Karl Grobbel
Karl Grobbel (Berlijn, 29 oktober 1896 – aldaar, 3 januari 1971) was een Oost-Duits politicus.
De rooms-katholieke Karl Grobbel bezocht het gymnasium en was tijdens de Eerste Wereldoorlog (1914-1918) soldaat aan het westfront. In 1917 raakte hij ernstig gewond en viel hij in handen van de Fransen. Tot 1919 verbleef hij in krijgsgevangenschap. Terug in Duitsland studeerde hij economie en rechten te Berlijn en was actief voor de Zentrum-partei (1920-1933). Van 1924 tot 1933 was hij secretaris-generaal van de Zentrum-partei voor Midden- en Oost-Duitsland.
Na de machtsovername van de nazi's in 1933 werd de Zentrum-partei verboden en in juni 1933 werd Grobbel via het snelrecht veroordeeld tot 3 maanden tuchthuis.

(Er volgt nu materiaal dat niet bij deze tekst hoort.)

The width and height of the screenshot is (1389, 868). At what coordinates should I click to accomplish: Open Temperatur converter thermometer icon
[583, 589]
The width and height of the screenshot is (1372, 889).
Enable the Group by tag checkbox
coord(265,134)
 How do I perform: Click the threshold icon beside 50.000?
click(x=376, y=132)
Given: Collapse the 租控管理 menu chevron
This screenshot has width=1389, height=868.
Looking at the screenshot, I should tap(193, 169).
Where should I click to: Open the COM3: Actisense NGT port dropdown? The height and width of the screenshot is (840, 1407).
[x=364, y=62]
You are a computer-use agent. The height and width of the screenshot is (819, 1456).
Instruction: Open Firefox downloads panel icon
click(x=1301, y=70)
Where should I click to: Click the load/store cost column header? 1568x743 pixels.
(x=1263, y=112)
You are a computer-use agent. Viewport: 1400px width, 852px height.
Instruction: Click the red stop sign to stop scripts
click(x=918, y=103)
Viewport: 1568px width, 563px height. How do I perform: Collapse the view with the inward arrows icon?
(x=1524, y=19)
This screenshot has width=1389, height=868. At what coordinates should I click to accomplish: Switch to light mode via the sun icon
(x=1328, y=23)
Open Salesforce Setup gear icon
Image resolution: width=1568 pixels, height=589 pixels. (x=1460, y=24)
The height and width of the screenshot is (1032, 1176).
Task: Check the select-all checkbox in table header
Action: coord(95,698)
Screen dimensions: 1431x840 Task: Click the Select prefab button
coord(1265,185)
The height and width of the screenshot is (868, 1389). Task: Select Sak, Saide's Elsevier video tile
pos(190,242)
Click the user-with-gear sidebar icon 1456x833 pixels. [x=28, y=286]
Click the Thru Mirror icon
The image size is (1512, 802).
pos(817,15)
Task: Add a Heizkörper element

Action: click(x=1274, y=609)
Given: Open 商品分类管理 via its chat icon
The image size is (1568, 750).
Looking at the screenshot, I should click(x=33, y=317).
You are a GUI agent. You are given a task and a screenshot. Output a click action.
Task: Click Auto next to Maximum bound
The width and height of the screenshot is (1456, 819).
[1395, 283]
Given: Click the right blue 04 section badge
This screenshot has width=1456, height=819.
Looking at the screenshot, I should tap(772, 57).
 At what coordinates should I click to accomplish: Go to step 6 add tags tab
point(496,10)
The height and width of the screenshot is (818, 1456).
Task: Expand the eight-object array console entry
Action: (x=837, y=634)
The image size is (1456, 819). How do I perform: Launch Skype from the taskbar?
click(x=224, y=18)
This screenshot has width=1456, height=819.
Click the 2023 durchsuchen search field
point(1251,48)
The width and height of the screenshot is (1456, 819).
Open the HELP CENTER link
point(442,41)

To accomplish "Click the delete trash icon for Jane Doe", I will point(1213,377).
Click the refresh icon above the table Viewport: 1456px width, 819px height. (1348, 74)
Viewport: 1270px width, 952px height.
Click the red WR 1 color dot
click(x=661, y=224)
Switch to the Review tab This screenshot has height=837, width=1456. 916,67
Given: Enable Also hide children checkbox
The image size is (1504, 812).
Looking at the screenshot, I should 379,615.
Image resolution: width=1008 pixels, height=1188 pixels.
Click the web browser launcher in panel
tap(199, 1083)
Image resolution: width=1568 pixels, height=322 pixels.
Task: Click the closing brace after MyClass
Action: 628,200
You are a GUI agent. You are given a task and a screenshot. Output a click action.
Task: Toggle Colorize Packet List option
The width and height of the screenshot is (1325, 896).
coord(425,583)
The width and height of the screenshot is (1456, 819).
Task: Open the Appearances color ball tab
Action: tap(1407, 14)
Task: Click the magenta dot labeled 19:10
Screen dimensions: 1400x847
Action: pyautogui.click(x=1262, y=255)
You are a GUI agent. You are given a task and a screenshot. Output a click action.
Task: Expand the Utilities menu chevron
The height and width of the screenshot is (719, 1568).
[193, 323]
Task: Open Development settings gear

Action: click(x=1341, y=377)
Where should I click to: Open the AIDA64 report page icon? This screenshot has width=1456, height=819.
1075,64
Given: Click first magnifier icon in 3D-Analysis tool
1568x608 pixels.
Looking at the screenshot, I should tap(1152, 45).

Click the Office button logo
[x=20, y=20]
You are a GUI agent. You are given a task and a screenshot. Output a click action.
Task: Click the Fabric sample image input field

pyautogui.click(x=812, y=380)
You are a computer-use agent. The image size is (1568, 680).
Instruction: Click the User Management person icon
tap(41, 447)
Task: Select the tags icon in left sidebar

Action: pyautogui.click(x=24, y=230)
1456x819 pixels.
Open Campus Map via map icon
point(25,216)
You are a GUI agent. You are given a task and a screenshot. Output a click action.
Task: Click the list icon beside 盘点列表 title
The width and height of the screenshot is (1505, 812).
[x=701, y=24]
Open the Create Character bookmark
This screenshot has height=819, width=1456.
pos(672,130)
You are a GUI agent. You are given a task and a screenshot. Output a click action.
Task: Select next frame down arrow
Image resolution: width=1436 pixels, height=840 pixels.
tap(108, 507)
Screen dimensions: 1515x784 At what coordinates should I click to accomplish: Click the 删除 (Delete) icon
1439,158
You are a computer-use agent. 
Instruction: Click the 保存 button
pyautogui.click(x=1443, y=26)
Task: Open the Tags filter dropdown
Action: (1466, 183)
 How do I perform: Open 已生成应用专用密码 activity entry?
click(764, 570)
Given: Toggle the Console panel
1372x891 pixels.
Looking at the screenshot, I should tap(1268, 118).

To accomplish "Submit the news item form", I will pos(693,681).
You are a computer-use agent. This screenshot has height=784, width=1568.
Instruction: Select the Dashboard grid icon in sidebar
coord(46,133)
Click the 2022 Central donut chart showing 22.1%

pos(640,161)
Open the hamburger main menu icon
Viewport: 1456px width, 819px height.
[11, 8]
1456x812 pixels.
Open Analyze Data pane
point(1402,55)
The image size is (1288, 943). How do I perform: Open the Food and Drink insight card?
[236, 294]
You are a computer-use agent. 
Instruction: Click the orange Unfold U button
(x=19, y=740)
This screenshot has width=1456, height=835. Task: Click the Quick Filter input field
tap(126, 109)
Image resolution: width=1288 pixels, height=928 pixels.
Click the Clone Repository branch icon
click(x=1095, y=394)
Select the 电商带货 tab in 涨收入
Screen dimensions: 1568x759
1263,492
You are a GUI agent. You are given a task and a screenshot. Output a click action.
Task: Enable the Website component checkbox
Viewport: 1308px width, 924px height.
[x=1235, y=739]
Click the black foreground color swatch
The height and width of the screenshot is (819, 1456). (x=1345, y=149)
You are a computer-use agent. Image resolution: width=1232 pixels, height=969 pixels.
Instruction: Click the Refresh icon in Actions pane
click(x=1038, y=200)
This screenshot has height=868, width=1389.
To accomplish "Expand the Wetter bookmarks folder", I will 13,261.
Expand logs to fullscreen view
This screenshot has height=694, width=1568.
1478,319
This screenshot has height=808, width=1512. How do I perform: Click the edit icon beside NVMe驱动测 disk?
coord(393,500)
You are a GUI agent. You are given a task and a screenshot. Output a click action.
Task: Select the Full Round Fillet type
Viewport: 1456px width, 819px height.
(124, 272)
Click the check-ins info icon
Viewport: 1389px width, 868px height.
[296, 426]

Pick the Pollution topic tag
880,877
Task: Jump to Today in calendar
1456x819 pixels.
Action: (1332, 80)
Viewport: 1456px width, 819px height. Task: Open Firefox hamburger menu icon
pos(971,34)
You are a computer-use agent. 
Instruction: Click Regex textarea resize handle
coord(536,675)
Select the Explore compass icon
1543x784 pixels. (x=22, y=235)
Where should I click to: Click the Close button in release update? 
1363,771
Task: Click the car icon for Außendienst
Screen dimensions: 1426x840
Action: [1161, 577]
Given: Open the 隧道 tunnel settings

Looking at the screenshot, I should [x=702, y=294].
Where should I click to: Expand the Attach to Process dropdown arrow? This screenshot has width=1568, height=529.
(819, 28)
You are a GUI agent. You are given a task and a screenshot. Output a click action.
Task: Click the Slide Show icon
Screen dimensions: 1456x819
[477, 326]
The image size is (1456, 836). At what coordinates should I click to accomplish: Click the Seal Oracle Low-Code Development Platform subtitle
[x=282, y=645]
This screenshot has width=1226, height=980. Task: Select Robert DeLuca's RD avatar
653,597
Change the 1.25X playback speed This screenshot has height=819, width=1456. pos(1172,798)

Tijdens de Tweede Wereldoorlog was hij militair. Na de oorlog werd hij handelsvertegenwoordiger en werkte hij voor een kerkelijke hulporganisatie. In 1945 was hij medeoprichter van de CDU (DDR) (Christelijk-Democratische Unie van de DDR). Van 1947 tot 1950 was Grobbel id van de Landdag van Brandenburg.
Van 1948 tot 1953 was Grobbel de derde voorzitter van de Oost-Duitse CDU en voorzitter van haar Politieke Commissie. Van 1948 tot 1950 was hij lid van de Duitse Volksraad (provisioneel parlement) en daarna van de Volkskammer (parlement) van de DDR (Duitse Democratische Republiek). Van oktober 1950 tot juli 1953 was Grobbel minister van Handel en Verzorging van de deelstaat Brandenburg.
In 1953 werd hij uit al zijn partij- en staatsfuncties gezet wegens "partijschadelijk handelen." Sindsdien was hij journalist voor de christendemocratische krant Neuen Zeit. In 1957 werd hij erelid van de CDU. In 1961 was hij de oprichter, en sindsdien ook hoofdredacteur van het progressieve katholieke maandblad Begegnung ('Ontmoeting'). In 1961 werd Grobbel onderscheiden met de Verdienstenmedaille van de Duitse Democratische Republiek. In 1964 was hij medeoprichter van de Berlijnse Conferentie van Europese Katholieken.